Küchen werden meist nach der SMS- oder Euro-Massnorm geplant und gebaut. Dennoch unterscheiden sie sich im Detail. Korpusse, Fronten oder Auszüge sind untereinander nicht kompatibel und teilweise von schlechter Qualität. Ganze Küchen werden entsorgt, obwohl nur einzelne Teile am Ende des Lebenszyklus angekommen sind, denn eine Renovation ist unmöglich oder lohnt sich nicht. Noch mehr würde eine Wiederverwendung an einem neuen Ort aufwendige und teure Anpassungen nach sich ziehen. «Es fehlt nicht viel», sind Jud und Werren überzeugt. Was, wenn die Küchenbaufirmen die Standardisierung bis ins Detail weitertrieben? Modular geplant und aus dauerhaften Materialen konstruiert, könnten Küchen viel länger unterhalten, bei Bedarf erneuert und sogar wiederverwendet werden. Dies wäre ein starkes Kaufargument für die kosten- und umweltbewusste Bauherrschaft.

«In der digitalen Kette im Holzmodulbau klafft eine Lücke. Soll der Kreis geschlossen werden, müssen der Rückbau vor Ort und die Demontage im Werk zur Materialgewinnung mit bedacht werden.» Diese Feststellung veranlasste Tobias Hasler, David Marty und Aaron Müller im Gespräch mit verschiedenen Expert*innen dazu, herauszufinden, ob es möglich wäre, die Lücke zu schliessen. Ihre Recherchen zeigen, dass es noch verschiedene Herausforderungen gibt: Zentral für die automatisierte Demontage ist die Durchgängigkeit der Daten, die jede Anpassung vor Ort verbietet. Auch müssten die Art der Verbindungen und die Materialwahl auf die spätere Demontage abgestimmt werden. Das Fazit der drei Studenten: Der automatisierte Rückbau wäre eigentlich möglich. Doch das Ende des Lebenszyklus der heute produzierten Module liegt noch in weiter Ferne. Es besteht noch kein Interesse. Die hohen Kosten jedoch, die eine zerstörungsfreie Trennung der Materialien als Voraussetzung für eine effiziente Kreislaufwirtschaft mit sich bringt, macht die aufgeworfene Frage nach der automatisierten Demontage besonders relevant.

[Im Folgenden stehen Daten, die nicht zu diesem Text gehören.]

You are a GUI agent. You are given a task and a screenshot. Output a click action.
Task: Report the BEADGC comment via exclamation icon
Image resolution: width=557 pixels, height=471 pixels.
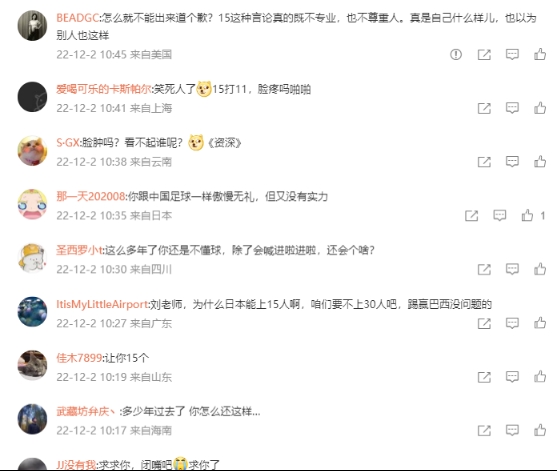coord(456,54)
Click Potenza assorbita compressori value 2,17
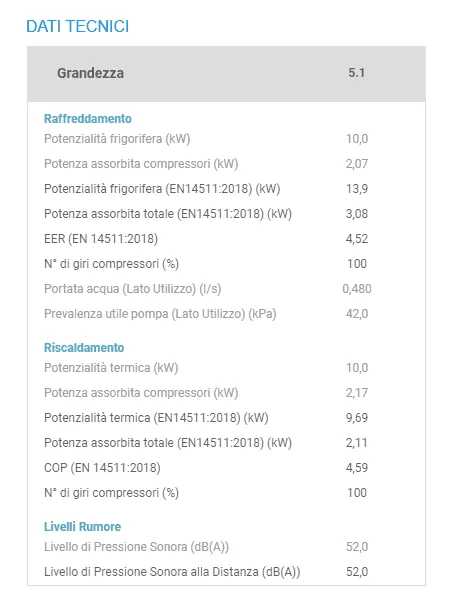Viewport: 454px width, 615px height. tap(357, 393)
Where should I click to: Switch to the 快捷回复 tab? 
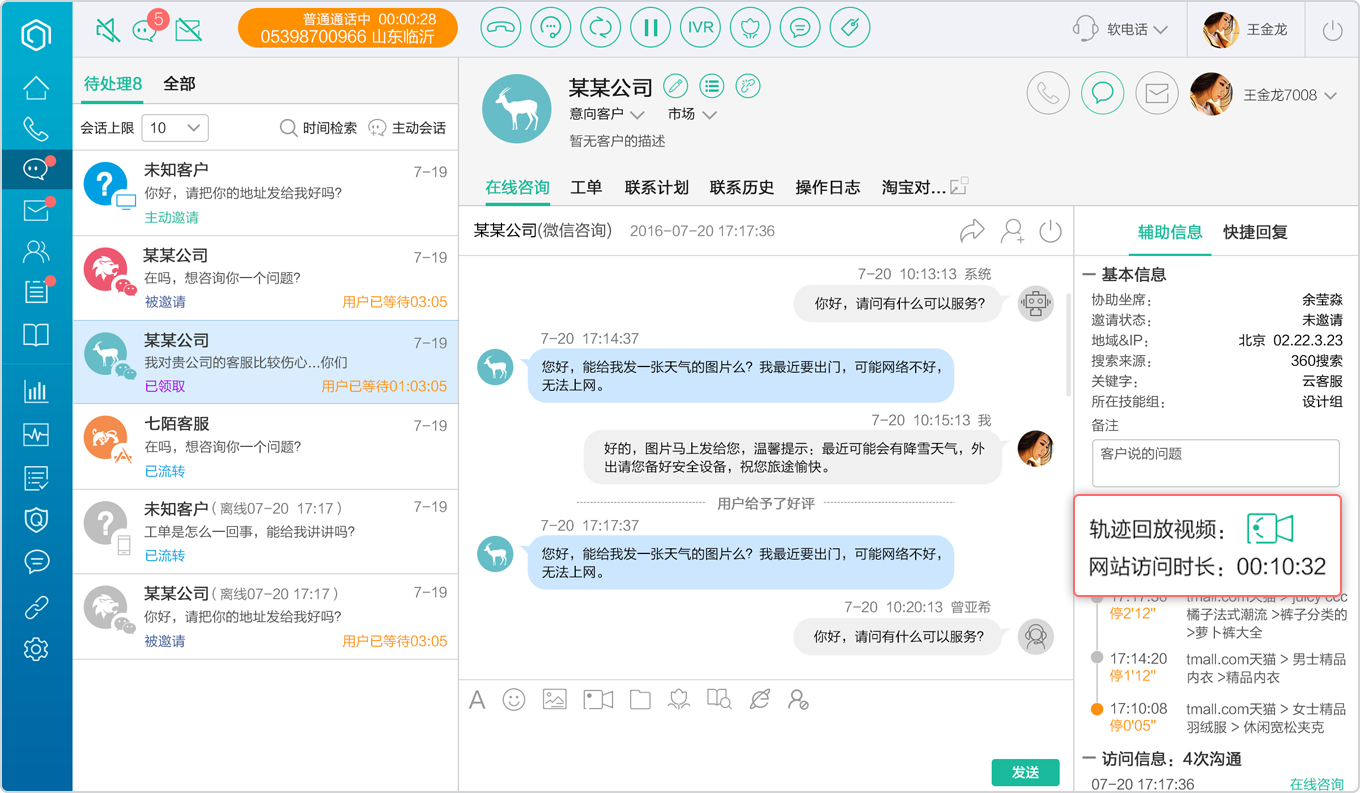click(x=1255, y=232)
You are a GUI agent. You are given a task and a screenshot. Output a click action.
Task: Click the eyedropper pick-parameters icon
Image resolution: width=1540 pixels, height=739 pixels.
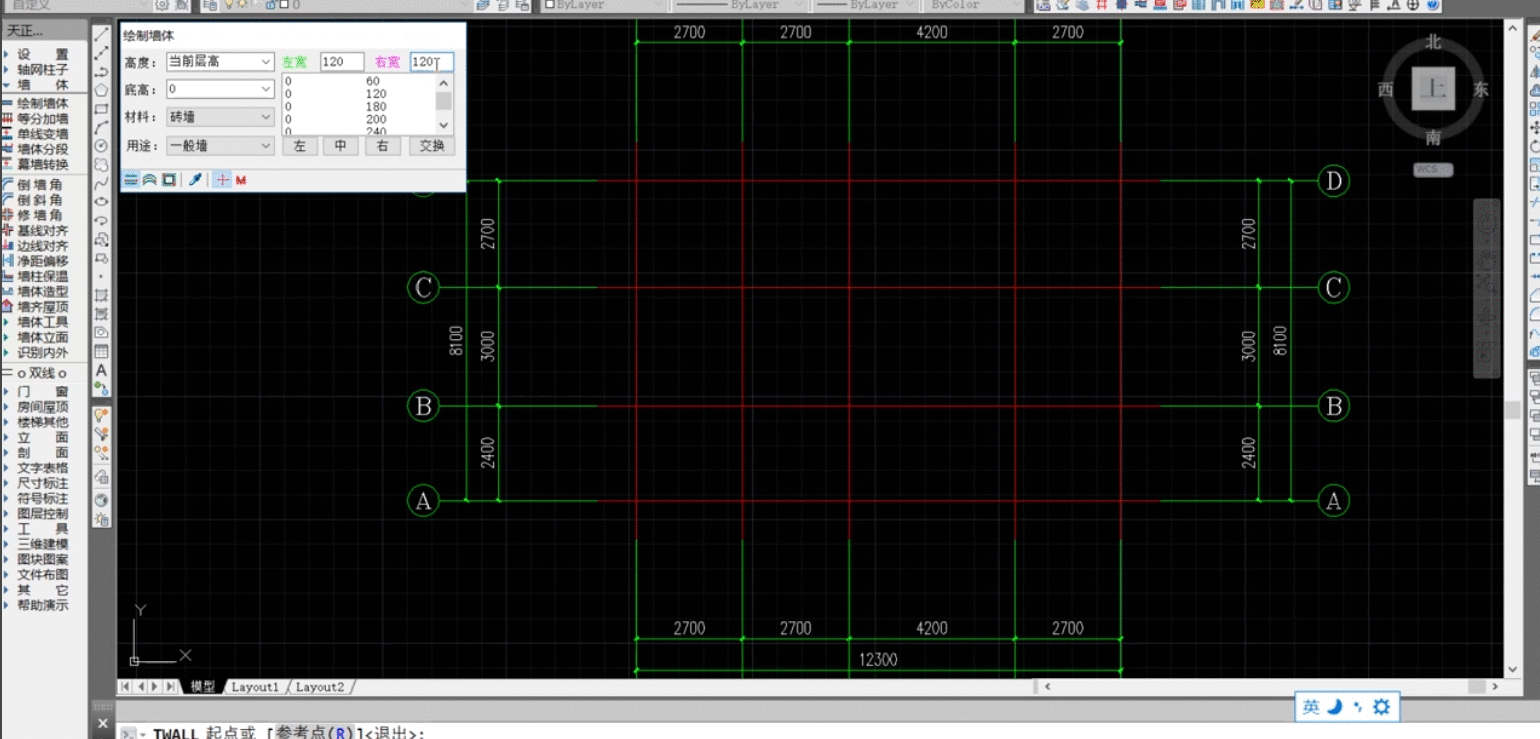pyautogui.click(x=196, y=180)
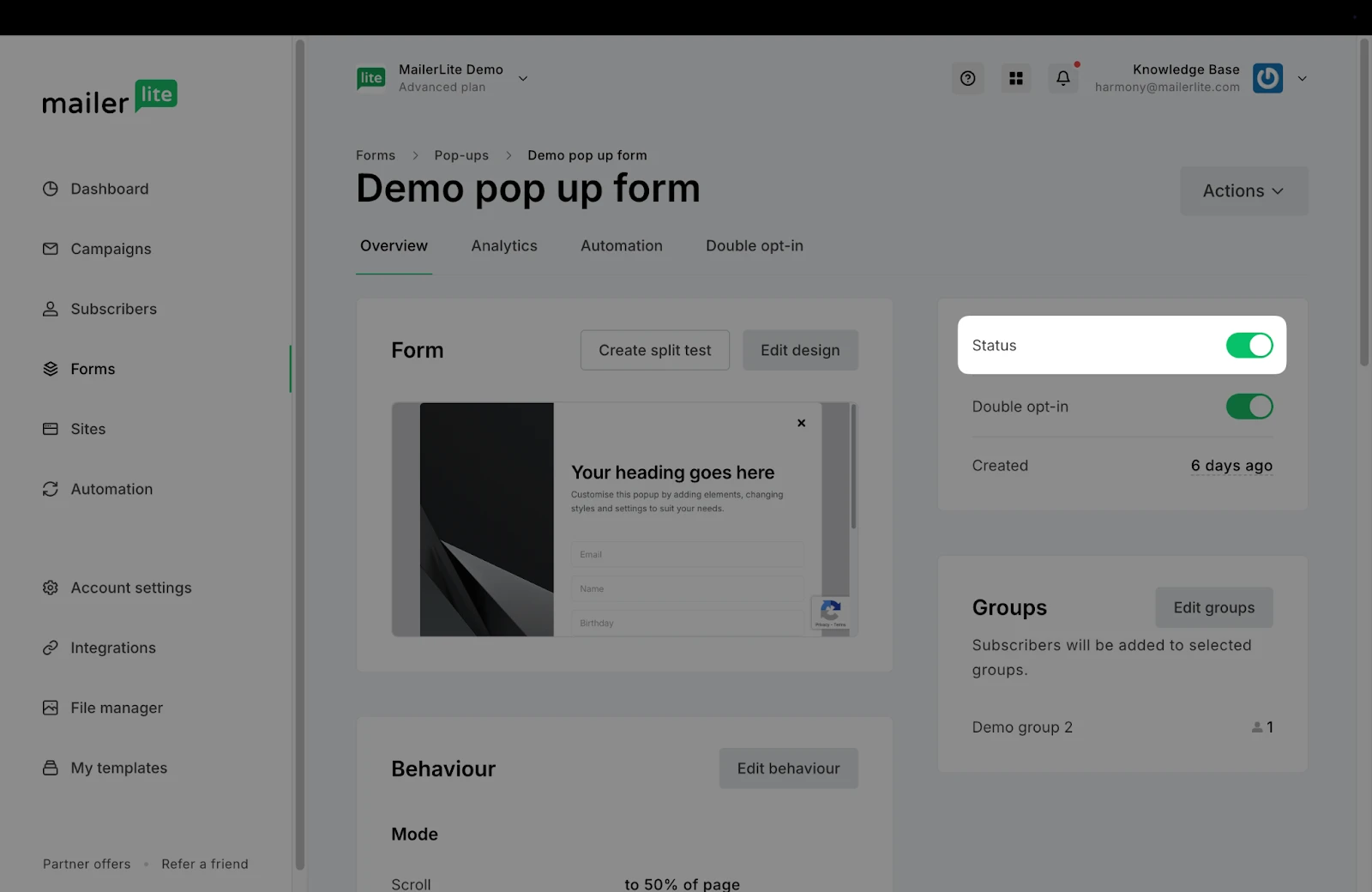Click the Create split test button

[654, 350]
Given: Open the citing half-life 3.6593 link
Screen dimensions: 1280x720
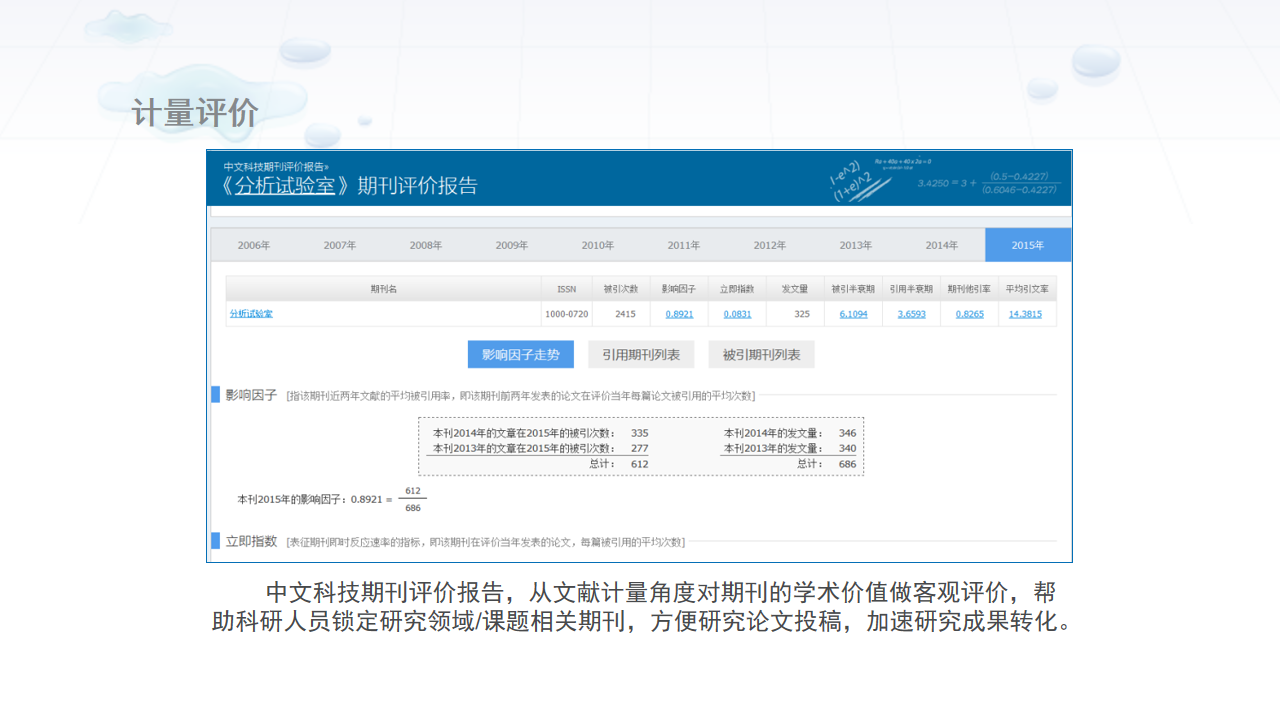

«Nur wenn bekannt ist, wo was verfügbar ist, können Bauteile und Materialien wiederverwendet werden.» Flavia Frautschi, Tobias König, Jana Röthlisberger und Nedim Terzic sehen ein Informationsdefizit als Hindernis für die Nutzung der «urbanen Mine» (die Stadt als  Rohstofflagerstätte) und verfolgten daher einen systemischen Lösungsansatz. Sie haben ein nationales Bauteilkataster vorgeschlagen. Im Rahmen von Abbruchgenehmigungen sollen die verwendbaren Baustoffe und -teile erfasst und in einem Bauteilkataster publiziert werden. Bauherren, Planerinnen oder Unternehmen können darauf zugreifen und so an geeignete Materialien gelangen.

Im Rahmen von Neubaubewilligungen werden ebenfalls Informationen im Kataster abgelegt. Das Instrument liefert die dringend notwendigen, umfassenden Informationen über die Ressourcen im Baubestand, die zur Entwicklung geschlossener Kreisläufe notwendig sind. Die Bewirtschaftung des «Materiallagers», so die Gruppe, schafft eine neue Profession: «Urban Miner» sind Spezialist*innen für die  Beurteilung und Qualifizierung des Baubestands im Hinblick auf die Weiterverwendung.

Seien es die «Urban Miner» oder die Planer*innen, die durch die generalistische Sichtweise und die Nähe zur Kundschaft Bedürfnisse erkennen und dann zusammen mit Unternehmen kreislauffähige Produkte entwickeln wie im Beispiel der modularen Küchen, oder sei es wie im Beispiel der automatisierten Demontage die Entwicklung von ökonomischen Rückbauprozessen ‒ die drei Beispiele zeigen exemplarisch, wie vielfällig und spannend die neuen Herausforderungen sind und welche Chancen sich in der Kreislaufwirtschaft eröffnen.

Die Diskussion der studentischen Visionen am letzten Tag gemeinsam mit David Hiltbrunner, Sektion Rohstoffkreisläufe des BAFU, hat gezeigt, dass es noch viel Entwicklung braucht. Das Engagement der Studierenden war spürbar: Sie wollen einen Beitrag zur Reduktion der grauen Umweltbelastung leisten und fordern, dass durch gesetzliche, wirtschaftliche und normative Rahmenbedingungen Anreize für die Kreislaufbauwirtschaft geschaffen werden.